Newspaper article St Louis Post-Dispatch (MO)

Pick Your Favorite (Most Dreaded) Pothole

Newspaper article St Louis Post-Dispatch (MO)

Pick Your Favorite (Most Dreaded) Pothole

Article excerpt

MY CAR WAS nearly swallowed by a pothole the other day.

Had I not avoided it, my car would have fallen into an abyss, perhaps never to have been seen again.

Aren't these supposed to be fixed by now?

Most of us are used to winter around here. We get our share of snow and ice, and the city, suburbs and counties dump enough salt on the streets and roads to flavor every kernel of popcorn in America. All that snow, ice and salt causes streets and highways to yawn with potholes and cars to rust in fast motion.

We're accustomed to it. This is a town that likes to drive, and the government types know we'll accept the potholes for a while as long as we're not forced to stay in our homes. We've accepted MetroLink here, but we still gotta drive.

Yet someone apparently hasn't told the government that we aren't thrilled about the potholes at this time of year. After all, isn't the winter season long gone?

There are all sorts of potholes out there.

There are the kind that make you feel as if your car is driving down the countless steps that lead to the riverfront from the Gateway Arch. These you can't avoid, and they force you to lose your coffee (or your lunch).

Then there are the kind that put you on an obstacle course gone mad, where you find yourself forced to cut sharply to the left, then the right, then left again, zig-zagging all the way. I'm convinced that professional race car drivers come here to use those as tpractice for big races.

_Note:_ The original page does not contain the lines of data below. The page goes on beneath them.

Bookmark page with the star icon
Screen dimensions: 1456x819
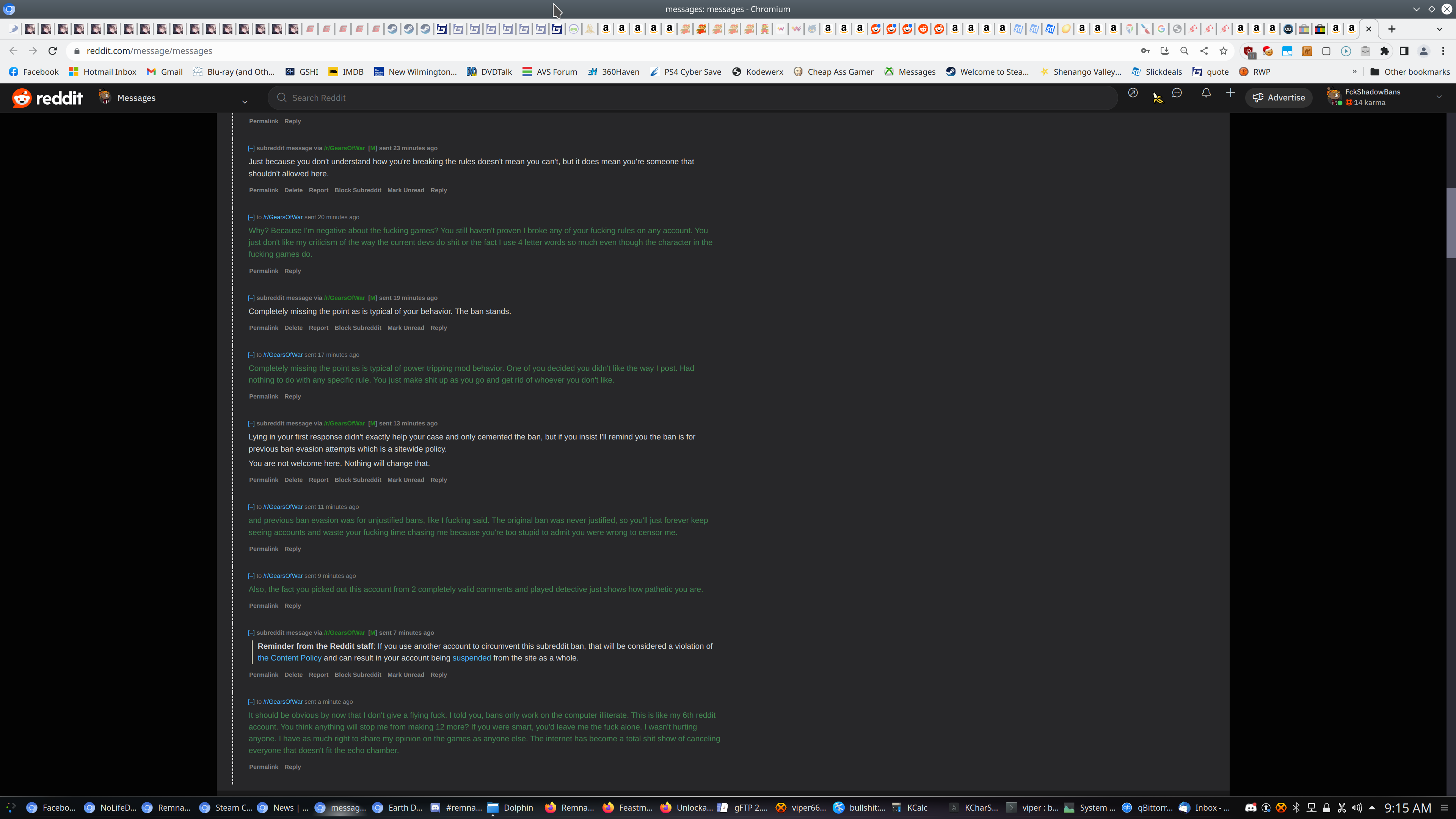(1224, 51)
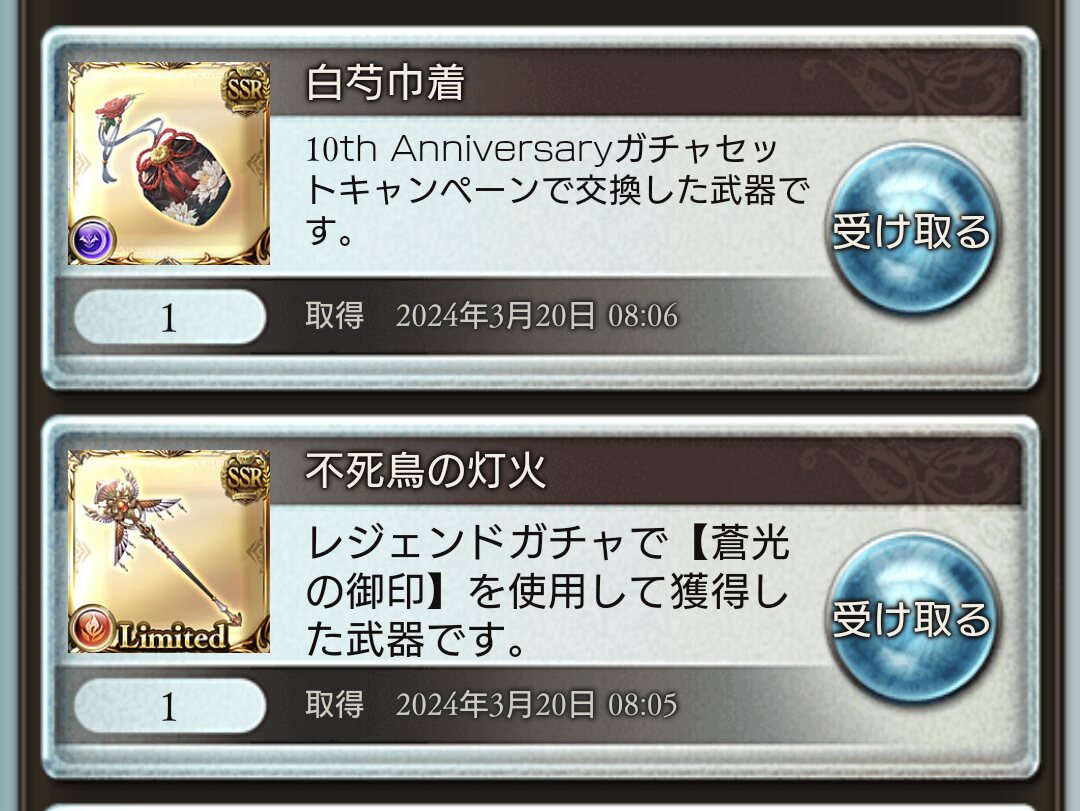Tap the 取得 label in the first entry
1080x811 pixels.
point(335,316)
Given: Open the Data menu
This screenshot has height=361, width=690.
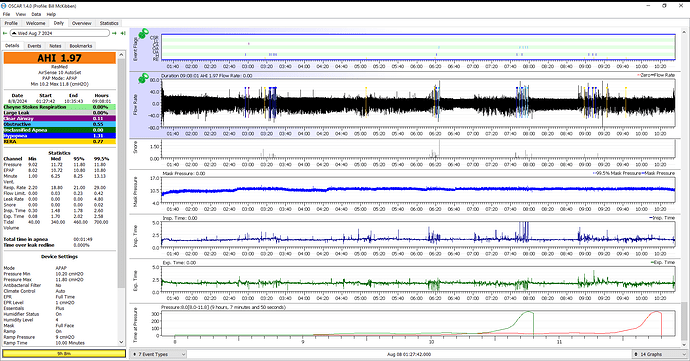Looking at the screenshot, I should pos(36,14).
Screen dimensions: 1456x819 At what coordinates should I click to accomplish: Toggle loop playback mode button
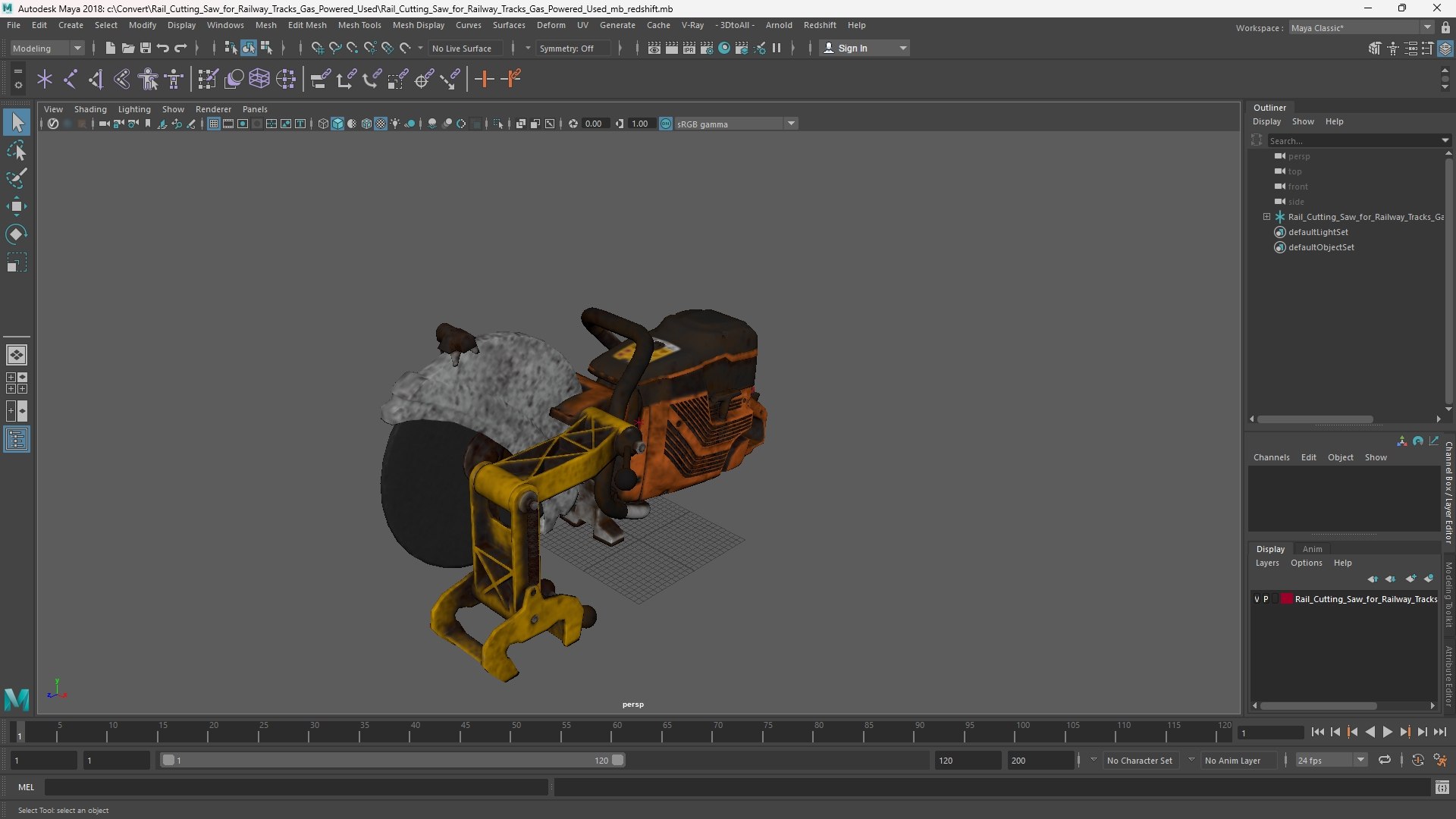click(1385, 760)
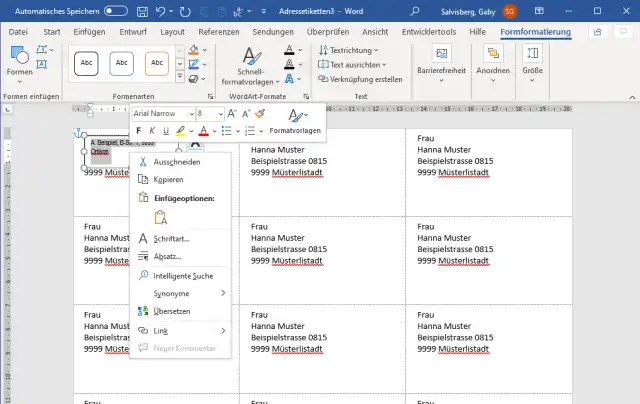Click the bullet list icon in mini toolbar

pos(226,131)
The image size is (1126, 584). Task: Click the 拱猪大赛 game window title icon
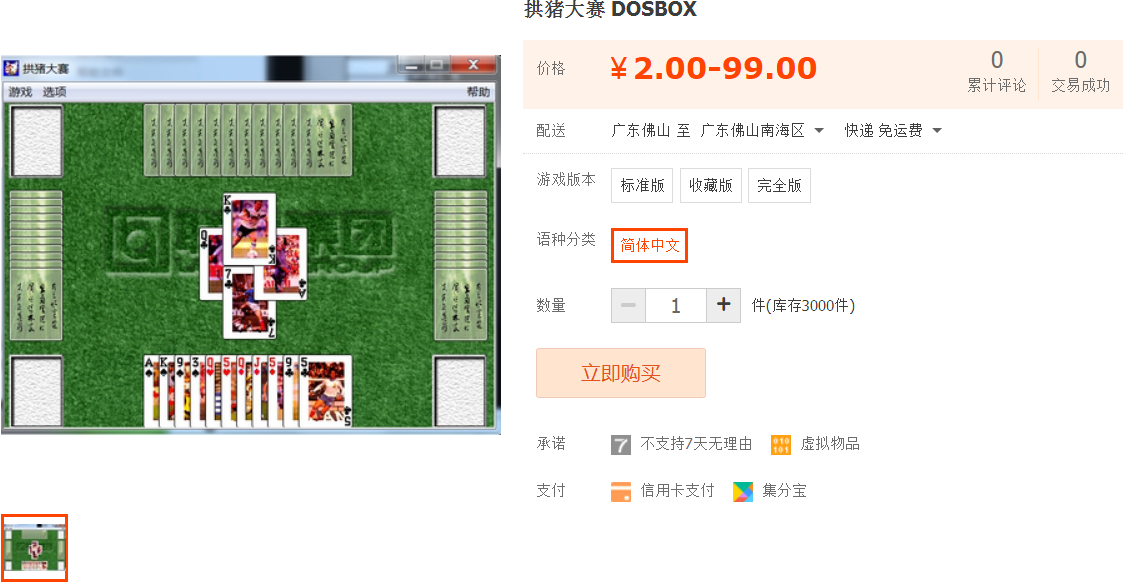[11, 68]
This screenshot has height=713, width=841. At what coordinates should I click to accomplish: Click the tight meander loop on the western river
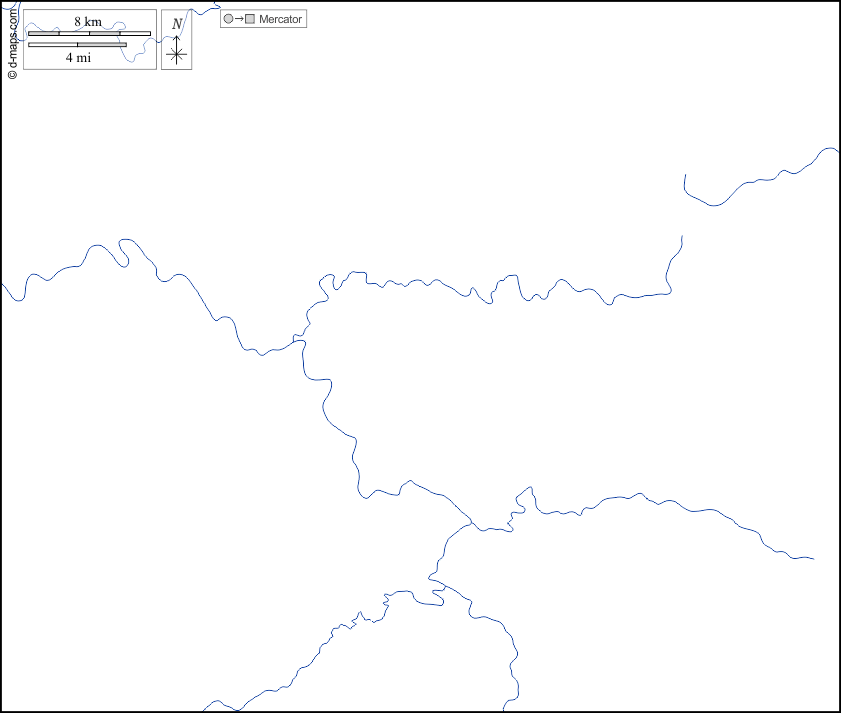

And we can't forget the potholes that look as if they could swallow Cleveland on a good day. These are the gaping holes that look like small lakes when it rains.

Isn't it about time we got some of these potholes fixed?

Crews are out there working on some of these caverns. But considering how many potholes I've been dodging these days, I've got the feeling that some government agencies don't realize that some of these bad boys exist.

So I've got an idea: a "Worst Pothole Contest."

Here's how we'll do it:

Let me know what you think is the worst pothole in the area. Let me know why it's so bad. If you've got a photo of it, send that along, too.

I'll run a column featuring the worst potholes - and send an appropriate letter to the agency in charge of repairing them. …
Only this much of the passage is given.